Almost every apology, statement or response has been reaction to being caught and not an apology for their actions. Spacey even took the opportunity to confirm that he has had gay relationships and now choses to live as a gay man - unbelievably conflating sexual advances on a fourteen year-old with his sexual orientation.

Then there is the seedy underbelly of the film blogging community, centered around Alamo Drafthouse, in the US -  Devin Faraci recently resurfaced after a short period of exile from the community and recently Ain't It Cool News founder Harry Knowles was revealed to be involved in abusive behaviour too.

It's safe to say that we're only seeing the tip of the iceberg and it's likely, if not certain, that even more established names are going to become embroiled in what appears to be a rapidly collapsing house of cards.

One thing that has been common to all of the revelations is the number of people that crawl out of the woodwork claiming they knew something was up or knew of specific accusations but never did anything to put a stop to this behaviour. And then there are the scores of others who have quickly distanced themselves - especially in the light of the Harry Knowle's exposé - claiming they had no idea that these things had been happening.

It often seems that these things are new, but abuse, and the acceptance of abuse, is something that has been in the core of the Hollywood machine since the start. Convicted rapists and molesters - Victor Salva and Roman Polanski being examples - are still in work and making films despite their crimes and they continue to attract top acting talent and plaudits from critics; especially in the case of Polanski. And even in the early days of Hollywood there are stories of major actors having underage partners or being violent to women.

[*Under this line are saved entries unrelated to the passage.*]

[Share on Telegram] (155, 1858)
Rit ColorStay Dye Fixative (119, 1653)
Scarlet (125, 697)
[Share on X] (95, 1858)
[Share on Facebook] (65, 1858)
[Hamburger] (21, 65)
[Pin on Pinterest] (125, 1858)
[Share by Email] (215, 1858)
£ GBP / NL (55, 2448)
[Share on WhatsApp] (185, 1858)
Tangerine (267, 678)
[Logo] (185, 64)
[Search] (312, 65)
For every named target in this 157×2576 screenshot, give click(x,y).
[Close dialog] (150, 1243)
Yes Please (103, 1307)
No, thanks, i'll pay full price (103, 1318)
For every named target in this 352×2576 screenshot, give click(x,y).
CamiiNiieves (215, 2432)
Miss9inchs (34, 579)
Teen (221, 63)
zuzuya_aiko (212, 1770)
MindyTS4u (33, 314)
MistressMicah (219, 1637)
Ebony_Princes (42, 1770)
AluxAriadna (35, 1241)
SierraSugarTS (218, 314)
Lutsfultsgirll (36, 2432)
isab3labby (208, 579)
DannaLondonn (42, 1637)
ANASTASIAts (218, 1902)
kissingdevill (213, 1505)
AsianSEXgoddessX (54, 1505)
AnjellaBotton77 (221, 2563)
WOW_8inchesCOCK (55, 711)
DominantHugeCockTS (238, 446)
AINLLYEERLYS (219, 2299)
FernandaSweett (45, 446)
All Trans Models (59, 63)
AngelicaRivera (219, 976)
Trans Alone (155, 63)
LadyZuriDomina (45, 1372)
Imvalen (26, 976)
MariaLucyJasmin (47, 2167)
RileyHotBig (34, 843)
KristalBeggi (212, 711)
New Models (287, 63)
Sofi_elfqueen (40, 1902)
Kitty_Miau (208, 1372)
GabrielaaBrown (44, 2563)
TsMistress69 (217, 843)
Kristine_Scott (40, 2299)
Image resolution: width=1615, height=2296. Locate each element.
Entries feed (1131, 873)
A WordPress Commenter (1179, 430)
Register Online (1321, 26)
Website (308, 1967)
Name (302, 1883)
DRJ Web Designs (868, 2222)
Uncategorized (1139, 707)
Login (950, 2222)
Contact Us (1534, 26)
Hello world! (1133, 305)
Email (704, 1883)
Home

Hollywood and the larger film juggernaut have a habit of forgetting past demeanours after a while. Those who carry out these heinous crimes eventually find themselves back in work and on the screen after lying low. It's a common theme in all entertainment industries where the likes of Chris Brown can beat their partner and then be back at the top of the charts within weeks or months. The same happened with Johnny Depp - a few weeks of bad press after he physically assaulted Amber Heard - and then headlining the next Fantastic Beasts and Where to Find Them film.

In a world where people with real talent can't find work, why do we keep giving second chances to those who let us down in the worst ways possible? People who should be role models shouldn't be allowed to reclaim their pedestals once they fall from grace.

The fact is, this terrible behaviour has been tolerated and accepted for years, it's been overlooked and whole groups of people have been involved in covering up and paying off accusers rather than tackling the rotten core. The perpetrators are only a part of a bigger, wider issue. One that shouldn't be ignored. For every sexual predator that is exposed in Hollywood, there are countless others who knew and helped to hide their activities. There are numerous women and men who felt they couldn't come forward because the monster that protected these people was the industry itself. They'd find themselves out of work or sidelined for daring to speak out about the abuses they'd suffered.

It seems the floodgates have opened - we can only hope that the brave women who have stepped up and exposed these people will find their actions lead to more feeling they have the power and strength to stand up and say enough is enough. No-one should be so powerful that they can use their status or money to protect themselves if they behave like this. People such as Rose McGowan, Asia Argento, Anthony Rapp, Natasha Henstridge, Olivia Munn and all of the others who have been assaulted, attacked, raped and abused are now making a difference and making it easier for others to come forward in confidence that they'll be listened to.